Estrazione del litio
Associated Press/LaPresse

Che siano tempi di pace o tempi di guerra, i prossimi anni vedranno la crescita del ruolo economico e politico di alcuni nuovi Paesi sulla scena internazionale. Il processo è già in corso e la Cina è uno tra i più importanti motori di un cambiamento epocale, che coinvolgerà nazioni, imprese, società. Dopo l’ingresso avvenuto nel 2001 nel Wto (World Trade Organization, l’organizzazione mondiale del commercio), Pechino ha allargato la sua sfera d’influenza sui mercati e a livello delle istituzioni mondiali, lasciando intravedere una visione alternativa al modello di globalizzazione che gli Stati Uniti e l’Occidente stanno promuovendo a livello commerciale, tecnologico e finanziario.

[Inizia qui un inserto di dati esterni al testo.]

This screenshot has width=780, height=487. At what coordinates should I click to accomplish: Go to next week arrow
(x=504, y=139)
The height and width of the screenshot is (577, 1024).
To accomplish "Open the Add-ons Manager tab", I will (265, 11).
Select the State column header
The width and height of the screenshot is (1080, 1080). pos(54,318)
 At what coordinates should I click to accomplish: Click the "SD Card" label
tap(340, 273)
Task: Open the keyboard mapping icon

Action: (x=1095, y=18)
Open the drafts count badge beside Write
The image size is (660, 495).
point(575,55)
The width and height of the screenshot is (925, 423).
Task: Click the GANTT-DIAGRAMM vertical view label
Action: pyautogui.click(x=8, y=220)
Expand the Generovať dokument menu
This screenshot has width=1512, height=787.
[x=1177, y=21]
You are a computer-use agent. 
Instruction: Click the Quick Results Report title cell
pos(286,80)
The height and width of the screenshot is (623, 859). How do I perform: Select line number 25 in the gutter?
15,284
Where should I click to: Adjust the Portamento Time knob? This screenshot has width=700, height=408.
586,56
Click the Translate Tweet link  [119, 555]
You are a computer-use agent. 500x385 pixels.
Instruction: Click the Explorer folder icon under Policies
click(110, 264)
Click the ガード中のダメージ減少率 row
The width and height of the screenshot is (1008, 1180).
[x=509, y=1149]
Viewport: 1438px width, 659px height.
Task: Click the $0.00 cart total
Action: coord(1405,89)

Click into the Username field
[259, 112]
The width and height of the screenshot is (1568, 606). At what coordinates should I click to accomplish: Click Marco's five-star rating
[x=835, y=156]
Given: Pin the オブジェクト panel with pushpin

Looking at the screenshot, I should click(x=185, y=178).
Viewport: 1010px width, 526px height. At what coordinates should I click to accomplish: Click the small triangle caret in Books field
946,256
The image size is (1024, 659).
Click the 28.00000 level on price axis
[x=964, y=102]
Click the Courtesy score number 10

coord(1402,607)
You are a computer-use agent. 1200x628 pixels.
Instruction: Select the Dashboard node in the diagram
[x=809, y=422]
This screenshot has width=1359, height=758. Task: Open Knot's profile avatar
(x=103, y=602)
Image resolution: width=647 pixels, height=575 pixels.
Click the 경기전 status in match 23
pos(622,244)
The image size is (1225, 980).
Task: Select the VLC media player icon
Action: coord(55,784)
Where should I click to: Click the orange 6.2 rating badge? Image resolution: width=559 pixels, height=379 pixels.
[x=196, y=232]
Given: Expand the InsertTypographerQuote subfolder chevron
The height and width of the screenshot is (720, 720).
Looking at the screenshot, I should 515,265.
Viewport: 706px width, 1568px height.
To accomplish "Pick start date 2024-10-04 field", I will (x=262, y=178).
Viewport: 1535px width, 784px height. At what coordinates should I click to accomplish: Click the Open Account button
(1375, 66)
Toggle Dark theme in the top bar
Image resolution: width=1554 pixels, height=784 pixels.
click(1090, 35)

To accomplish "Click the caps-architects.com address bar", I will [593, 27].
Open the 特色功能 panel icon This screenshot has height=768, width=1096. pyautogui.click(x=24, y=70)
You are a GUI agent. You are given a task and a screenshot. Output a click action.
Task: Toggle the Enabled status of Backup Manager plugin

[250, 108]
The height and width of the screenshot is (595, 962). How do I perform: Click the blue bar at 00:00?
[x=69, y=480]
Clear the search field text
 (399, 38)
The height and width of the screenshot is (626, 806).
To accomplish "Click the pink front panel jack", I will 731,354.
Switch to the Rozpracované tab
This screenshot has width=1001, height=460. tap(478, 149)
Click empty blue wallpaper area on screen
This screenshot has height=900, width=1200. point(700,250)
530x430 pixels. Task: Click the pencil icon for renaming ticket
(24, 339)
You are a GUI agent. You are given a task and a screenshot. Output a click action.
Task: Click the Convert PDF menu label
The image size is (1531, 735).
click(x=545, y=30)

Il Dragone, insieme alla Russia, è il principale artefice di una concezione multipolare del mondo, rafforzata attraverso i Brics, che dai cinque Stati iniziali (Brasile, Russia, India, Cina, Sudafrica) dal primo gennaio 2024 si sono allargati a dieci, con la presenza di altri cinque Paesi molto importanti, come Arabia Saudita, Iran, Egitto, Etiopia, Emirati Arabi Uniti.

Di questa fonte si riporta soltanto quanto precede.